Durga Puja is being celebrated this year from October 1 to October 5, and beautiful pandals are being built for Durga as well as Saraswati, Lakshmi, Ganesha, and Karthik.
Cuttack is well known for its delicate silver filigree work, and approximately 200 silversmiths are banking on the puja festivities this year to earn handsomely.
Artisans are creating beautiful accessories in silver called Chandi Medhas (chandi means silver and medha means tableau) at the puja pandals across Cuttack.
Silversmiths embellish the goddess and the space where she stands with silver filigree work.
“The Chandi Medha was first introduced at the Choudhury Bazaar puja pandal where 300 kilogrammes of silver were used to decorate the pandal in 1956 in Cuttack,”
Biswanath De, a 58-year-old artisan of Cuttack told
“Filigree work of Cuttack is also known as Tarakasi. The demand for silver filigree works for the Chandi Medhas keep us busy at this time. This year, not just Cuttack but six other puja committees from Bhubaneswar and Dhenkanal have also decided to go with silver decoration,” he said happily.
In many of the annual pujas, the silver work is reused from past years. The accessories are repaired, polished and refurbished, De said.
Silver filigree work of Cuttack
Haripada Das and his entire family are bent over their craft.

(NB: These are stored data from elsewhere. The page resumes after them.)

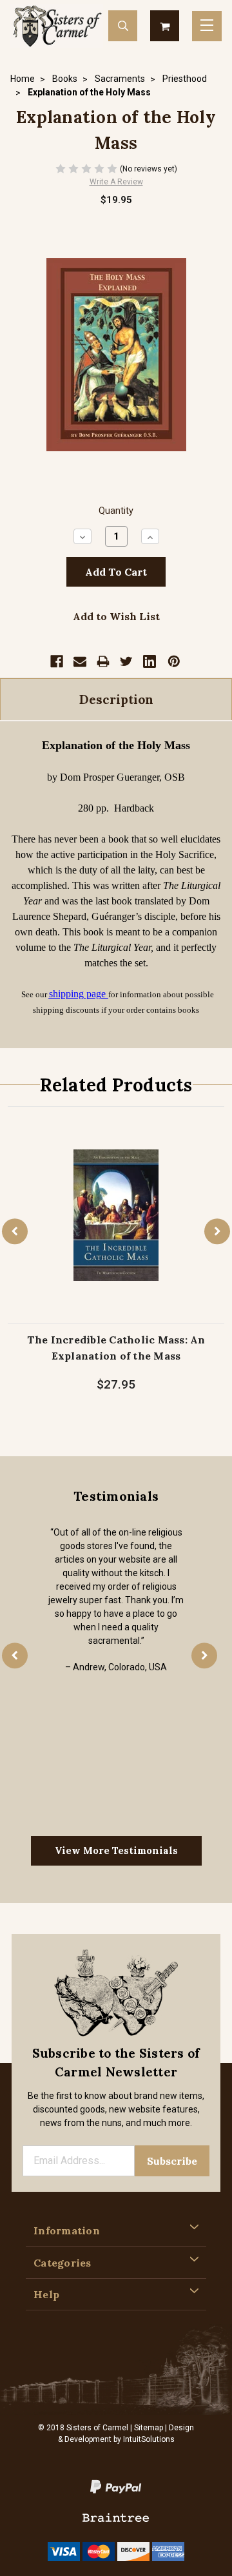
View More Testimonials (116, 1850)
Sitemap (148, 2427)
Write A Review (116, 181)
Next (217, 1231)
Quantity (116, 510)
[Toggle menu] (207, 26)
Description (116, 699)
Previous (15, 1231)
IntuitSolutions (149, 2439)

They are busy fulfilling orders to make decorative filigree items that will decorate puja pandals.
“Some puja committees have also placed orders for us to create entire costumes in silver filigree for the earthen images of Maa Durga,” the 48- year-old Haripada Das who lives in Dagarapada in Cuttack told.
The silver filigree work is as old as 500 years, may be more, explained artisan Pankaj Sahoo who lives in Chandni Chowk in Cuttack. “We make necklaces, toe rings, anklets, waist bands, bracelets, vermillion boxes, brooches, pendants, earrings, hairpins, figures of animals and birds, and even miniature handbags and other souvenirs,” he said.
But, according to Sahoo the best time of the year and the most profitable for them were the months leading to Durga Puja. “It costs around Rs 75 lakh to one crore rupees to make a Chandi Medha. Just repairing and polishing a Chandi Medha costs anything between one to three lakh rupees,” he said.
In Cuttack alone there are 28 Chandi Medhas that require refurbishing and repairs on them, Sahoo pointed out.
The silver filigree work is no mere decoration. “Our filigree works don’t perish, they write history. So, when we are creating something, it’s almost like we are documenting history, which will stand the test of time and be there for our next generation,” Pravat Das, a craftsperson from Cuttack, said.